Archaeal NLS-type motifs can functionally substitute NLS-signals of the eukaryotic ribosomal protein uS12 in human cells. (A) Western blot of HEK293T cells extracts to evaluate expression of uS12-eGFP fusions: the labels correspond to eGFP and uS12-eGFP fusions where H.s. stands for Human sapiens, S.s.—Sulfolobus solfataricus, and T.a.—Thermoplasma acidophilum. (B–K) The panels show microscopic snapshots of eGFP fluorescence (green, top panels) and fluorescence of the DNA-staining agent DAPI (blue, bottom panels) in the human cell line HEK293T. Red arrows point to the location of human cell nucleoli.
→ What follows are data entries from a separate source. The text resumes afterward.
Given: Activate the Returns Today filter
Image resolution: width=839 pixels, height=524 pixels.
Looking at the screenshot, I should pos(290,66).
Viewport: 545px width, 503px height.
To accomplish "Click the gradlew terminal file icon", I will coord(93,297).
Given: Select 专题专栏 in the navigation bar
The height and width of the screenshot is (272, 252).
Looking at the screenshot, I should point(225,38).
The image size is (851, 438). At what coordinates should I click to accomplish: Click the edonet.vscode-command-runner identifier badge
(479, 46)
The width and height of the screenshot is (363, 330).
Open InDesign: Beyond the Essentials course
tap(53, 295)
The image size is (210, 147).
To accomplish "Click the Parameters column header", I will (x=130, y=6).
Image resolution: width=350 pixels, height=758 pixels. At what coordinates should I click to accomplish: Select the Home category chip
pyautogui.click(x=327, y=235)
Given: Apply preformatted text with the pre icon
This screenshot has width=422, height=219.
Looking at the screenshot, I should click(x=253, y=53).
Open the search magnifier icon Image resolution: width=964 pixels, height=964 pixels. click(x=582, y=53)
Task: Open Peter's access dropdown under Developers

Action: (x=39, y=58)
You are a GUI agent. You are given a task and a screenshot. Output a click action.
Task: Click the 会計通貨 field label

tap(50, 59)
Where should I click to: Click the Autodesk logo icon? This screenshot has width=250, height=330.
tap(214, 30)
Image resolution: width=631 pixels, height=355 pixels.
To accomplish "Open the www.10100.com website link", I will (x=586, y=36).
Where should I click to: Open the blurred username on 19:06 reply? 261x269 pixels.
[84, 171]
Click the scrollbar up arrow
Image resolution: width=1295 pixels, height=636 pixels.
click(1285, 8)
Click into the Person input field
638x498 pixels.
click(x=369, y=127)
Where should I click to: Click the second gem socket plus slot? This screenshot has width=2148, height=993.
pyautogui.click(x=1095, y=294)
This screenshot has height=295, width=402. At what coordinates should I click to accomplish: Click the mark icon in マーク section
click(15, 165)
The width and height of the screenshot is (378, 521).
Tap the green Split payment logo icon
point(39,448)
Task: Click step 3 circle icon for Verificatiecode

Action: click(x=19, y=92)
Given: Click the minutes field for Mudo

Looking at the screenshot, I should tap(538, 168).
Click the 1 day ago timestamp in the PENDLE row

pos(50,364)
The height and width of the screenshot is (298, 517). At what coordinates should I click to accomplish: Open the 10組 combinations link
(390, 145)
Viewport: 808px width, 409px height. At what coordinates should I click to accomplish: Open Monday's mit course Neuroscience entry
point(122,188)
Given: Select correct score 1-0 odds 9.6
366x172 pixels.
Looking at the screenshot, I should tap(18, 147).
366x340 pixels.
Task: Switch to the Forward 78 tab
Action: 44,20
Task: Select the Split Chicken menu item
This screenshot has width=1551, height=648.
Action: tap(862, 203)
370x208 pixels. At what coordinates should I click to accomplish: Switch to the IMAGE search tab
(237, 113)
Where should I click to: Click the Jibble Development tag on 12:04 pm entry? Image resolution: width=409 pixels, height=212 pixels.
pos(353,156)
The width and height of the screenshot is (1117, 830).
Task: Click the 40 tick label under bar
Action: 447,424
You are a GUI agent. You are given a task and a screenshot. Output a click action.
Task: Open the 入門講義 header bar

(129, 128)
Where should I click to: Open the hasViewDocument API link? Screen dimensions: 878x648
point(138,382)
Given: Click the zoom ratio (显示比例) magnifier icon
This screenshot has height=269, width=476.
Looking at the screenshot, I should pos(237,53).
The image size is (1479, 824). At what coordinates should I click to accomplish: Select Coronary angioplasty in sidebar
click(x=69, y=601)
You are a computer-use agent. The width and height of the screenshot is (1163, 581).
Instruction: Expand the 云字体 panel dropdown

Cells are expressing the following eGFP fusions: (B, C) eGFP alone (as a negative control) shows both cytoplasmic and nuclear localization; (D, E) eGFP fusion with human uS12 accumulates in nucleoli; (F, G) eGFP fusion with human uS12 lacking the NLS-containing N-terminus (residues 1–41) is no longer localized in cell nucleoli; (H, I) eGFP fusion with human uS12 in which the N-terminus (residues 1–41) is replaced by the N-terminus of uS12 from the archaeon S. solfataricus; (J, K) eGFP fusion with human uS12 in which the N-terminus (residues 1–41) is replaced by the N-terminus of uS12 from the archaeon T. acidophilum. The panels H–K illustrate that N-terminal segments of the archaeal ribosomal protein uS12 (either from S. solfataricus or T. acidophilum) are able to functionally substitute the NLS-containing N-terminal segment of human uS12, to direct uS12 accumulation in human cell nucleoli.